Repeat exactly the lines of the entries below from the one with "660x1339 pixels. Task: Open" through the one with "Task: Open the Client Certificates tab", both ends included, and nothing else.

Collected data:
>>

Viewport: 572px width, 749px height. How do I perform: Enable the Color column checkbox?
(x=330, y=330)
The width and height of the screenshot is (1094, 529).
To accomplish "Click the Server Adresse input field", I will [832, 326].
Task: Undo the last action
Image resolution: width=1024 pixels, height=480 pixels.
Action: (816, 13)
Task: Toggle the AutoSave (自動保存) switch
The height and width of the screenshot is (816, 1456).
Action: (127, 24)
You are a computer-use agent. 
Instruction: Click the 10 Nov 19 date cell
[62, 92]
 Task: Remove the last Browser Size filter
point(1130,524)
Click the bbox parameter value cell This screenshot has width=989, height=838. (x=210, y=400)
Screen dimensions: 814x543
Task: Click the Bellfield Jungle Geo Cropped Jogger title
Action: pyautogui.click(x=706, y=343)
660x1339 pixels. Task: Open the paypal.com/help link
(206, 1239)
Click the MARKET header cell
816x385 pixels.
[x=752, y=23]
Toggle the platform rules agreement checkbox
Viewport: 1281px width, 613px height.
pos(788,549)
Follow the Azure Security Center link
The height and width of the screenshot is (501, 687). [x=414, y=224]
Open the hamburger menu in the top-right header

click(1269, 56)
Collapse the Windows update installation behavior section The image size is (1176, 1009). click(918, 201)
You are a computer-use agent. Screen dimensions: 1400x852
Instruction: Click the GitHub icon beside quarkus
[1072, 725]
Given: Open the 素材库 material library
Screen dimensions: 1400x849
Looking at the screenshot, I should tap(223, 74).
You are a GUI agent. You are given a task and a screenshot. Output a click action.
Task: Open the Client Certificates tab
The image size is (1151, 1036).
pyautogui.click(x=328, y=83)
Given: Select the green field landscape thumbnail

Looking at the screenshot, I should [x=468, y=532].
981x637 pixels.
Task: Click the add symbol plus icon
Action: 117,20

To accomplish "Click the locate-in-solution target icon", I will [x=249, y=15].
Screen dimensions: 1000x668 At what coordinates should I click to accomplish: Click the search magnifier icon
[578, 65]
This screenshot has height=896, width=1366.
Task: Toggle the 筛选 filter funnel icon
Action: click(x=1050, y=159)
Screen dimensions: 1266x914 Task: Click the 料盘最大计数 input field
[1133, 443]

<<

_ANSWER SPACE_
660x1339 pixels. Task: Open the paypal.com/help link
(206, 1239)
Click the MARKET header cell
816x385 pixels.
[x=752, y=23]
Toggle the platform rules agreement checkbox
Viewport: 1281px width, 613px height.
pos(788,549)
Follow the Azure Security Center link
The height and width of the screenshot is (501, 687). [x=414, y=224]
Open the hamburger menu in the top-right header

click(1269, 56)
Collapse the Windows update installation behavior section The image size is (1176, 1009). click(918, 201)
You are a computer-use agent. Screen dimensions: 1400x852
Instruction: Click the GitHub icon beside quarkus
[1072, 725]
Given: Open the 素材库 material library
Screen dimensions: 1400x849
Looking at the screenshot, I should tap(223, 74).
You are a GUI agent. You are given a task and a screenshot. Output a click action.
Task: Open the Client Certificates tab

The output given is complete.